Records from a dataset
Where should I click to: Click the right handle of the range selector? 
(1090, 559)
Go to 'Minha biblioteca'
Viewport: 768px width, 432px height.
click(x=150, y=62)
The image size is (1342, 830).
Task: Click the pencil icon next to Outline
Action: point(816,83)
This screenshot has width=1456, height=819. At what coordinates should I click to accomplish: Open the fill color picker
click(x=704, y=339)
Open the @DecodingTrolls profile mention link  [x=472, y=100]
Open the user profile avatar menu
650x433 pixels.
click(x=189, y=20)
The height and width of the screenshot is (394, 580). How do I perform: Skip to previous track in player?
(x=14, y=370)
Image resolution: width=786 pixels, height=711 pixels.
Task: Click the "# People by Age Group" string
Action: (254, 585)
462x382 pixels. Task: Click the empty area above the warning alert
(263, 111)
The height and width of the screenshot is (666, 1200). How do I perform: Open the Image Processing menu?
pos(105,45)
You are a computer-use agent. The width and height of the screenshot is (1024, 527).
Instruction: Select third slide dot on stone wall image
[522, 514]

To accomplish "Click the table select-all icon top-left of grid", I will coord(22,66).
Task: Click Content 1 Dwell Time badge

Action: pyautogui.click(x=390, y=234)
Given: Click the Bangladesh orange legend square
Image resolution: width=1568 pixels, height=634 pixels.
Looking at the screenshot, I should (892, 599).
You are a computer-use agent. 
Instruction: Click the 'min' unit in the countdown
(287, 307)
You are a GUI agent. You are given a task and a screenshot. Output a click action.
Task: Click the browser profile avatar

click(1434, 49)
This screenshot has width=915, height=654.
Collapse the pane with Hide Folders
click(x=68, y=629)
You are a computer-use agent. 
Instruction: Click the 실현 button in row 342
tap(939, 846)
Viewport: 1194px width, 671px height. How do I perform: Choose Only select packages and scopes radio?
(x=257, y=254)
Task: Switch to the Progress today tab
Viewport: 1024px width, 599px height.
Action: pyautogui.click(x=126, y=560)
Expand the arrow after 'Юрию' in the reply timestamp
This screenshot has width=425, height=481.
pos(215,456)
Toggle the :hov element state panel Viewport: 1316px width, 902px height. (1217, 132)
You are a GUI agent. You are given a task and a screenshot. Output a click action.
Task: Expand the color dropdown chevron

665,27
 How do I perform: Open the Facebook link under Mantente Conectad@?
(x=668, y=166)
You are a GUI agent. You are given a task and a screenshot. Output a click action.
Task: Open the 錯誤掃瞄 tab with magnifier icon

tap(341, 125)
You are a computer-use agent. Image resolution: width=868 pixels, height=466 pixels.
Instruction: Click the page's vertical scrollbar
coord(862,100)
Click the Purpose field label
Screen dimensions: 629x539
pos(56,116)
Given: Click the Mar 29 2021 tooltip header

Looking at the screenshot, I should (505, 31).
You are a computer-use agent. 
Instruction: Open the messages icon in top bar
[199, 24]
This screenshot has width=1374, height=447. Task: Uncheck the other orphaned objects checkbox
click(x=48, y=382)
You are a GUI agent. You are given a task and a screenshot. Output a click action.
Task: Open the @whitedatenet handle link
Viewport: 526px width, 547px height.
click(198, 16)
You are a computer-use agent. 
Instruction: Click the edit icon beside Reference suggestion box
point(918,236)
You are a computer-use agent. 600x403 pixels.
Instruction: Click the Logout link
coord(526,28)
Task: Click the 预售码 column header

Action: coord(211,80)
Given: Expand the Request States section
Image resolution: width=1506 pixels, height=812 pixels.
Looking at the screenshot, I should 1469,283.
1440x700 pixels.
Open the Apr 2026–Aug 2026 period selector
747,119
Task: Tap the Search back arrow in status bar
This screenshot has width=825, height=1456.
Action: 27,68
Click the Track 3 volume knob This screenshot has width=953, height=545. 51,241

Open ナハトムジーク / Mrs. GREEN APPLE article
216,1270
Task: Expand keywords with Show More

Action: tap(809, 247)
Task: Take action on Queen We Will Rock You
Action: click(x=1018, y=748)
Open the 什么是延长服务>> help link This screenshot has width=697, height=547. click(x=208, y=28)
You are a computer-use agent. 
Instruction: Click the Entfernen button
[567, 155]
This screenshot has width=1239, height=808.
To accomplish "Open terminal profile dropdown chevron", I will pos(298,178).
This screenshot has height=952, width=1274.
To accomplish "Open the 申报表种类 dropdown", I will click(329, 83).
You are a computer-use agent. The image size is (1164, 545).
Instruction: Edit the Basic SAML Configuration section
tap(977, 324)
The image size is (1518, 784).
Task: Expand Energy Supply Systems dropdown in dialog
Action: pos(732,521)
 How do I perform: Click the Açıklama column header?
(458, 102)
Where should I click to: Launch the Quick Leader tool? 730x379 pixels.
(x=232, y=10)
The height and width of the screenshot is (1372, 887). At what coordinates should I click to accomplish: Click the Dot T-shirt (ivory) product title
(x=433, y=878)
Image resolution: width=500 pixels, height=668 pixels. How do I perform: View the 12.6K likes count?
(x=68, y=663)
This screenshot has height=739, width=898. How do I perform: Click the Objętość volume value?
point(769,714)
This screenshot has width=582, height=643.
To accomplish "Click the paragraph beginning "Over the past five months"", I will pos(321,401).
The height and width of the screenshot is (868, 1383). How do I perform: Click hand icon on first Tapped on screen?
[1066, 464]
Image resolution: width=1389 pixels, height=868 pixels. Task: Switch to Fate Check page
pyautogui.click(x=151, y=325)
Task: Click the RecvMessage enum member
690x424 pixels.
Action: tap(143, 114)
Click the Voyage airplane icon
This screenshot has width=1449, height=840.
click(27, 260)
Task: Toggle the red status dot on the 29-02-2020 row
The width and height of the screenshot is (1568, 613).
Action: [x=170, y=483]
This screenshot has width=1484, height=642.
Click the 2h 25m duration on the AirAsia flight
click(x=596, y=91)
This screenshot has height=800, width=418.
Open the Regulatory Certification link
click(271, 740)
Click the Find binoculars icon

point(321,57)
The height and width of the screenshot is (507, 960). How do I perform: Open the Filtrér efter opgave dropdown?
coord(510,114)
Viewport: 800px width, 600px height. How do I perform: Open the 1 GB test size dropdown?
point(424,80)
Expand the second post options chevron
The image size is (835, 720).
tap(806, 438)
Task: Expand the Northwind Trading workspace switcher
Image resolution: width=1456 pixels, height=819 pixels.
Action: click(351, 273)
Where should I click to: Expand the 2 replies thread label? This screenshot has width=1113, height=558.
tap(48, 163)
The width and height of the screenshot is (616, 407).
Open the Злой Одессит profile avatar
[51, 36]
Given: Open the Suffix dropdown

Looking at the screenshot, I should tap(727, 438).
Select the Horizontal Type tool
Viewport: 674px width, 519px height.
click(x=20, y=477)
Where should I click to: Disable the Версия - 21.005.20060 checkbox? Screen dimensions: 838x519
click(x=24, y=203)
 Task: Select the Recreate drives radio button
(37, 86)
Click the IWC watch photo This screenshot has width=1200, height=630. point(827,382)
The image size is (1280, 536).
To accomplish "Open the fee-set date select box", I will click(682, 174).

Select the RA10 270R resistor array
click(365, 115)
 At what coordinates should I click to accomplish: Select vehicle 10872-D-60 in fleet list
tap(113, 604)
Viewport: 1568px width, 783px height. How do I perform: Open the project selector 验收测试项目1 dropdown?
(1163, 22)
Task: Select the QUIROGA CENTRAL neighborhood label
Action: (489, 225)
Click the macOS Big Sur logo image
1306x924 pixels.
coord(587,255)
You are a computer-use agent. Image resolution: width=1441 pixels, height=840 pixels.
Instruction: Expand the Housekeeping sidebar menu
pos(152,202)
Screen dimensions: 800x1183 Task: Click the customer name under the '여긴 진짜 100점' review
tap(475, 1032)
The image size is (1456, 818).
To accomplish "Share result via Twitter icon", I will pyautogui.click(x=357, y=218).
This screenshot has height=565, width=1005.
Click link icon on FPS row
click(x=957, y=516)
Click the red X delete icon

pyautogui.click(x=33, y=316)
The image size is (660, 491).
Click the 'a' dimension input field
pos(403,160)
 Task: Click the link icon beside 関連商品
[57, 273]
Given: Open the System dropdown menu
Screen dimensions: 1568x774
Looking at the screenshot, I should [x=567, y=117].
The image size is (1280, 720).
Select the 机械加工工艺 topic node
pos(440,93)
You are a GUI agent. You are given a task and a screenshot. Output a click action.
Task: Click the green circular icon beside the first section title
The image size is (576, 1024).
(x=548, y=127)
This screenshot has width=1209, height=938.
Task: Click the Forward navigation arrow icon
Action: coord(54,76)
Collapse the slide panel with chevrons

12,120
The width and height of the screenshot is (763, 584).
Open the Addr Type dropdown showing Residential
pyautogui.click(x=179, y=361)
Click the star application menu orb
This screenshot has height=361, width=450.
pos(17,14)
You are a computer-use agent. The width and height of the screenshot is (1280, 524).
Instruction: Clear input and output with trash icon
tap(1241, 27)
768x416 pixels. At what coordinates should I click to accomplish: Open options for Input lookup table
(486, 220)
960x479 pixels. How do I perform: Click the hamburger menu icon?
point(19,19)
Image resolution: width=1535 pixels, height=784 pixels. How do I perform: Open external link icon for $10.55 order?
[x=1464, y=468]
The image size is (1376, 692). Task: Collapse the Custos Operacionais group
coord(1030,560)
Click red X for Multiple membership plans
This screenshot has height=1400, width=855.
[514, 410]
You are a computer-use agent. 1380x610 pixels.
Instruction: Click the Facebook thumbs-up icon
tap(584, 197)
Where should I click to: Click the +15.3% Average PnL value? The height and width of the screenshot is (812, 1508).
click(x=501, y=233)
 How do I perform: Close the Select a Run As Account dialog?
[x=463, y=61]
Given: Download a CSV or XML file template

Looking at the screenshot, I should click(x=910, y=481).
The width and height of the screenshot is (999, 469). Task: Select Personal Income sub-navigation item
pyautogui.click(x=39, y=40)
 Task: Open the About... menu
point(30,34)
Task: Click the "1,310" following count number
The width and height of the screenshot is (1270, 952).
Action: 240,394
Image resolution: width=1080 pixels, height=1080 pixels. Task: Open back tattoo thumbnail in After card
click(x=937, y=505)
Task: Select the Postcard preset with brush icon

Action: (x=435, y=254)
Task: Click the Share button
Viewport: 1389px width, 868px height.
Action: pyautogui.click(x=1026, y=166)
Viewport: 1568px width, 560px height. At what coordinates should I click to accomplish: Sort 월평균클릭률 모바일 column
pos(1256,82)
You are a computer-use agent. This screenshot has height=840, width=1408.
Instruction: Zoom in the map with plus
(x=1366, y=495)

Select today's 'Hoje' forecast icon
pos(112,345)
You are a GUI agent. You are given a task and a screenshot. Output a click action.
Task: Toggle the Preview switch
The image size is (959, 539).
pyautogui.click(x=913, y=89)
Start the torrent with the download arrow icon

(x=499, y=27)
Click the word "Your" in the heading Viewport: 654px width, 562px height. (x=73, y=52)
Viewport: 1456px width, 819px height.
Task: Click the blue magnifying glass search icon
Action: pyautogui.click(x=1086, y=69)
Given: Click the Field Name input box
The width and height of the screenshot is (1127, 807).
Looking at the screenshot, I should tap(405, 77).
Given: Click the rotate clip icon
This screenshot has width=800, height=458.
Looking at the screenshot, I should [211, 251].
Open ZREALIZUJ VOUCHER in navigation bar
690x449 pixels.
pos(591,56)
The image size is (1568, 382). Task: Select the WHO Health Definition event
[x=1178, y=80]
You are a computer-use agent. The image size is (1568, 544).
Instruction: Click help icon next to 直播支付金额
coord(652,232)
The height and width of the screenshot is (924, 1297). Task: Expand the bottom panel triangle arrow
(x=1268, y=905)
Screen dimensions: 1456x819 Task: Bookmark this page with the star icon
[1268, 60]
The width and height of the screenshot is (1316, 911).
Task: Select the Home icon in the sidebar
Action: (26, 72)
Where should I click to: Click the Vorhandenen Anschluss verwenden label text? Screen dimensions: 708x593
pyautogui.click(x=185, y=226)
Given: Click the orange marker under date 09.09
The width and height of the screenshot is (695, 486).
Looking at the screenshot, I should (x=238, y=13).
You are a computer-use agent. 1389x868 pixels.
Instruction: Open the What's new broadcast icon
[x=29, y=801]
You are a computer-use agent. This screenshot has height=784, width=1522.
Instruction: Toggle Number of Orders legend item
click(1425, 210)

■ Aim ■
Extract the items from the start of the records through the line containing "Action: point(816,83)", with both ends included, and repeat those lines as they appear.

■ Problem solution ■
Where should I click to: Click the right handle of the range selector? 
(1090, 559)
Go to 'Minha biblioteca'
Viewport: 768px width, 432px height.
click(x=150, y=62)
The image size is (1342, 830).
Task: Click the pencil icon next to Outline
Action: point(816,83)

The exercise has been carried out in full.